:: Task description ::
The line holding "Koľko stojí séria" and all lines that follow it to the end of the data: return these exactly, and nothing more.

:: Extracted data entries ::
=======

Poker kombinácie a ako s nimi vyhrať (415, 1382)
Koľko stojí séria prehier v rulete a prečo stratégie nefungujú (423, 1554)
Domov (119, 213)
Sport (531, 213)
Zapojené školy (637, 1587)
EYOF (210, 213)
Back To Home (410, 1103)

=======

:: Completed exercise ::
Koľko stojí séria prehier v rulete a prečo stratégie nefungujú (423, 1554)
Domov (119, 213)
Sport (531, 213)
Zapojené školy (637, 1587)
EYOF (210, 213)
Back To Home (410, 1103)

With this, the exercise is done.